As the day after the election began and the country woke up to the undeniable fact that Republican presidential nominee Donald Trump is now the president-elect of the United States, looming questions remained. For example, citizens are wondering, "Could Hillary Clinton contest the election?" even though she has reached out to Trump via a private phone call and reportedly conceded the election. The Democratic presidential nominee and former Secretary of State Clinton is reportedly scheduled to address the people of the United States — including her passionate supporters, her staff, and those who ended up not voting for her — late Wednesday morning.
However, as votes continue to trickle in, despite Trump giving a victory speech late Tuesday night/early Wednesday morning, it's becoming more and more apparent that Clinton has a shot at winning the popular vote. Notoriously slow-counting California could give Clinton the popular vote lead. However, that's unlikely to change the outcome of the election, as Clinton has already conceded and Trump has already reached the necessary 270 electoral votes needed to secure the presidency. Like Al Gore learned in the 2000 presidential election, when he lost the presidency to George Bush, securing the popular vote does not mean you've secured a seat in the Oval Office.
Clinton didn't offer a public concession speech after the initial results of the election were reported, leaving many people to wonder if she would contest the election. That inquiry is still lingering — like the bad hangover so many of us are probably feeling thanks to a stunning election — and people took to twitter to voice their questions and concerns.

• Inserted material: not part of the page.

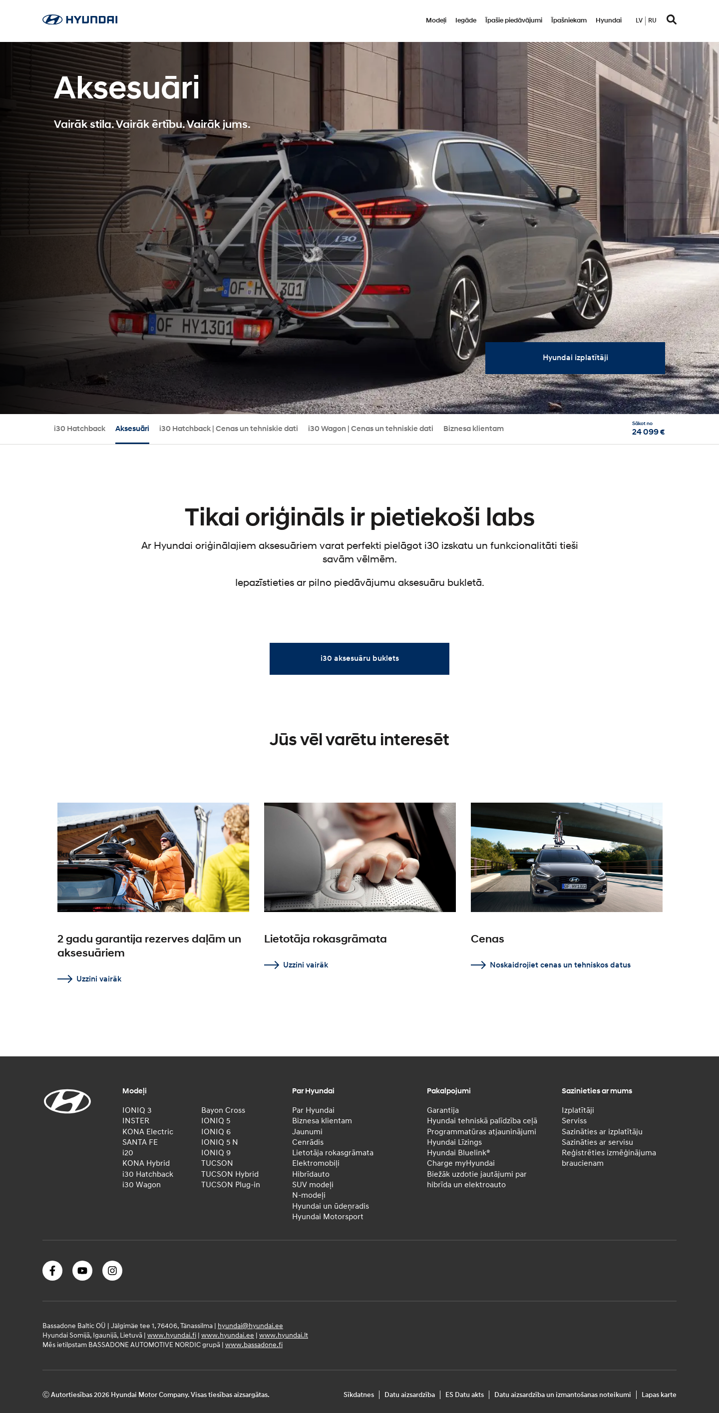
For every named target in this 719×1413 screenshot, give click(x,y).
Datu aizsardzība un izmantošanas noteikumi (562, 1395)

Prior to the election night results, Trump had warned of voter and election fraud, urging his supporters to be "on the look out" for a rigged election. Of course, those unfounded claims are no-longer part of his president-elect lexicon, so many are left wondering if the same claims can aid Clinton in contesting the shocking election results. Coupled with numerous reports of voter suppression in key voting states like North Carolina — and voting issues like sporadic equipment failures and exceptionally long lines — a reported concession speech and a private phone conversation between Clinton and Trump isn't keeping people from wondering if Clinton really will concede, or if she has it in her to contest the election.
Either way and regardless of what Clinton and her campaign decide, our nation has learned a lot about itself as a result of this unprecedented presidential election. That knowledge will linger for a very, very long time.